Flaherty v. Flaherty, 128 So. 3d 920 (Fla. 2d DCA 2013)

This couple began discussing prenups several months before their wedding. However, when it came to signatures and finalization, it was down to the wire. After wife was previously advised by her attorney not to sign the prenuptial agreement, wife was handed the agreement at 11:30p.m. the night before her wedding. In the frenzy of signing and finding a notary (at 2a.m.!) she didn’t even read the whole thing before signing it. Down the road, the couple split up and wife challenged the validity of the prenuptial agreement which she said was signed under duress. The court agreed and declared the prenup to be invalid. 

Moral of the story: while not always evidence that a prenup was signed under duress, it’s best to sign your prenup well in advance of your wedding.  

Francavilla v. Francavilla, 969 So. 2d 522 (Fla. 4th DCA 2007)

This is a juicy one. The couple was engaged in a series of break-ups and make-ups and even more than one wedding and divorce (check out the full text for all the details!). Before the couple’s second wedding, the husband insisted on a prenuptial agreement and the parties went through several different drafts of the agreement. Negotiations continued all the way up to the hour before the wedding. When the couple eventually divorced for the second time, wife tried to invalidate the agreement based on duress as the signing occurred shortly before the wedding and at the time, wife was seven months pregnant and unemployed. While the court expressed its sympathy for the wife, it found the agreement to be valid. According to the court, this scenario lacked the time pressure element which is often present in other cases in which duress applies. Here, the couple had been negotiating the prenup for months. Additionally, the court noted that the couple was having a simple courthouse wedding which, in comparison to lavish weddings, could have been easily rescheduled if they needed more time. 

Moral of the story: the court looks at the whole picture! But, it’s still best to get your prenup finalized and signed in advance of the wedding. 

Aguilar v. Montero, 992 So. 2d 872 (Fla. 3d DCA 2008)

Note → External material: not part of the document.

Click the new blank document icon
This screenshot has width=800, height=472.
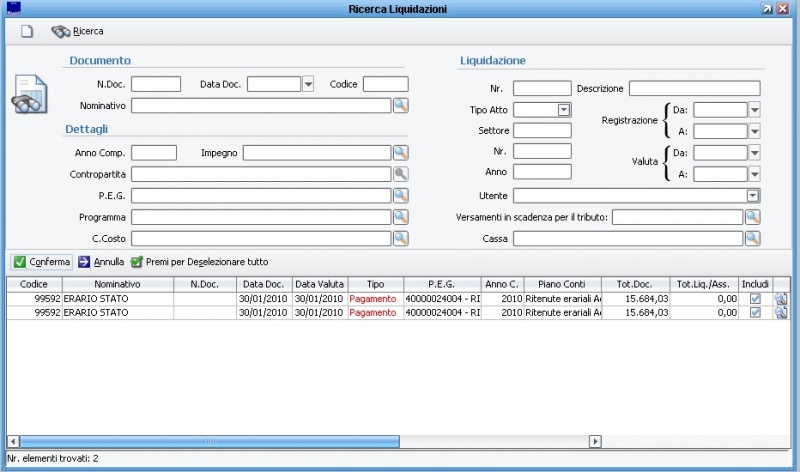pos(28,31)
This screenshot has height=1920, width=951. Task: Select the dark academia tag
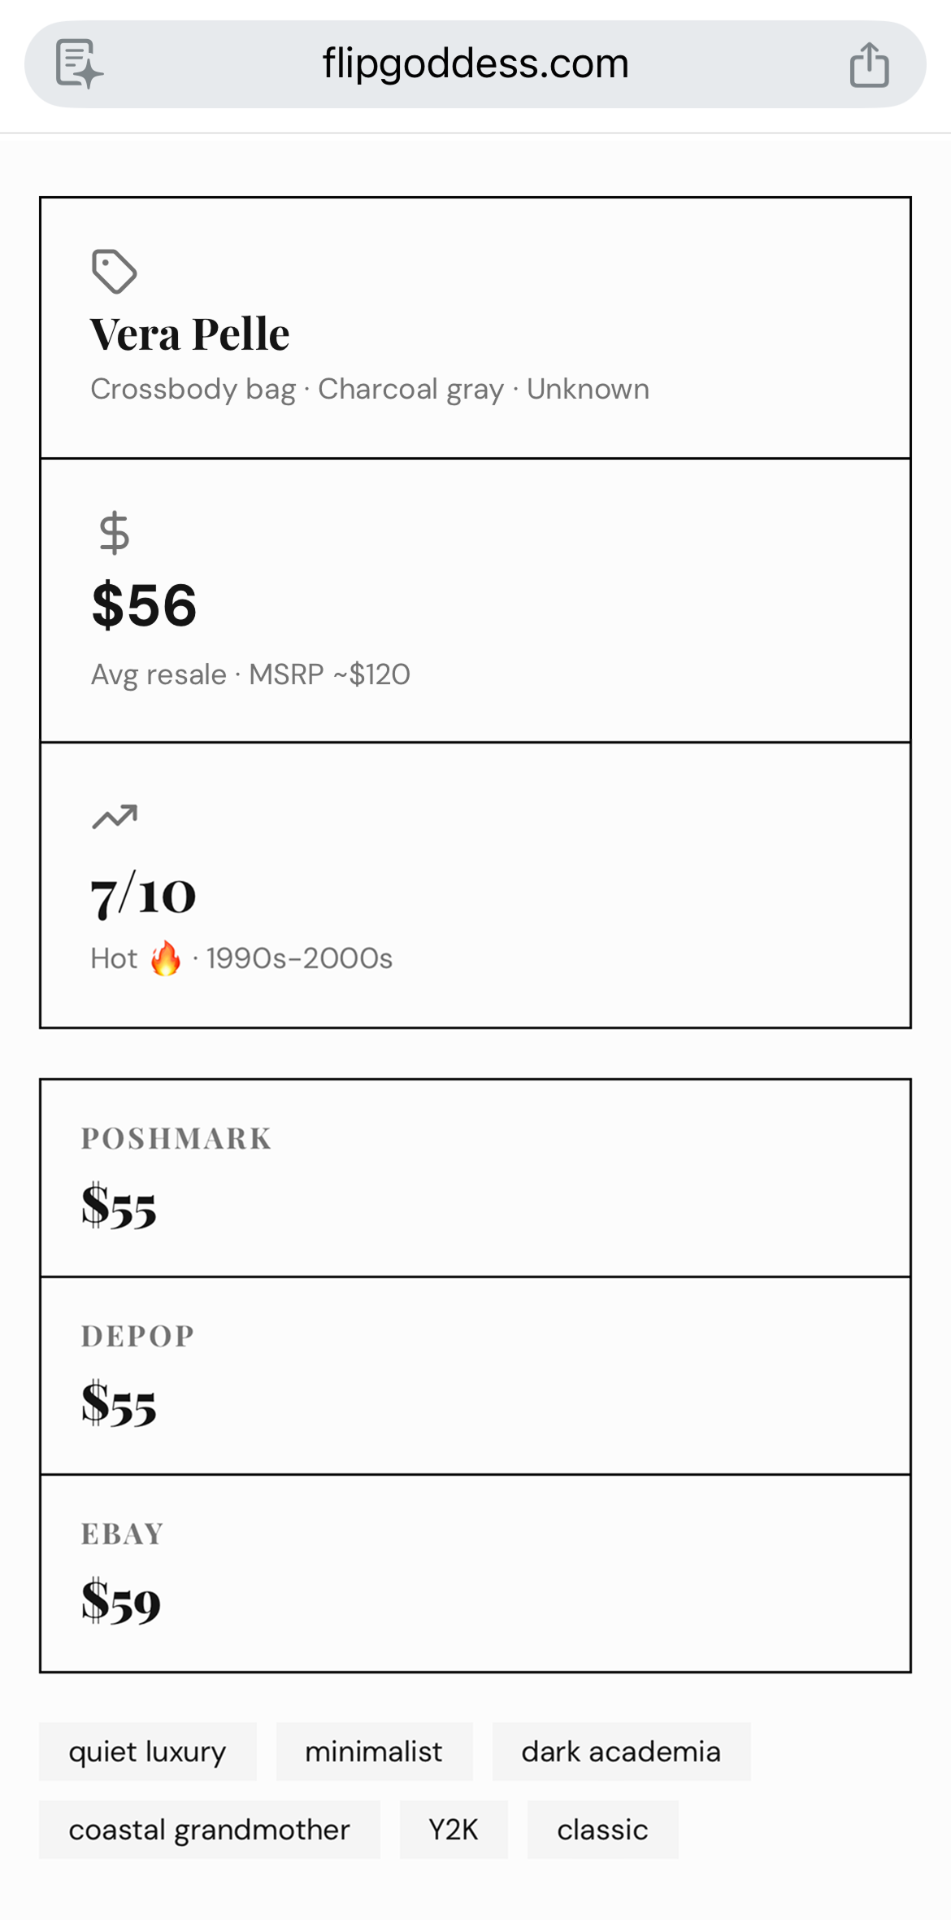click(x=621, y=1752)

The couple in this case waived their rights to alimony in their prenuptial agreement. However, upon initiation of divorce proceedings, wife sought temporary alimony (pre finalization of divorce). Despite the waiver of alimony, the court granted wife’s request. In doing so, the court definitively declared that parties may not waive alimony during the pendency of a divorce action. Why? because prenuptial agreements govern what occurs after marriage and during divorce proceedings, the couple is still technically married. 

Moral of the story: you cannot waive alimony during the period of time prior to the finalization of divorce. 

Hahamovitch v. Hahamovitch, 174 So. 3d 983 (Fla. 2015)

In the couple’s prenuptial agreement, wife waived her rights to all of her husband’s separate property (acquired both prior and subsequent to the marriage). When the couple split up, wife argued that she was entitled to an “equitable distribution” of the appreciation in value of husband’s separate property. Appreciation in value was not specifically addressed in the prenup. Based on the broad language waiving rights to all of husband’s separate property, the court found that this was sufficient to extend to the appreciation and enhancement in value, even the appreciation which was due to the marital funds and labor. 

Moral of the story: don’t forget about value appreciation in property. 

Lashkajani v. Lashkajani, 911 So. 2d 1154 (Fla. 2005)

In this case, the Florida Supreme Court declared that prenup provisions which require payment of the prevailing party’s (the party who “wins” in court) attorney fees, are valid and enforceable.  Despite the fact that this technically applies to a period of time while the couple is still married (see the Aguilar case above for a similar discussion!), it is valid nonetheless because it really pertains to distributing assets post-divorce. Plus, they are intended to protect the party which relies on the agreement, and not to enrich them. 

Moral of the story: you can include attorney fees provisions in your agreement.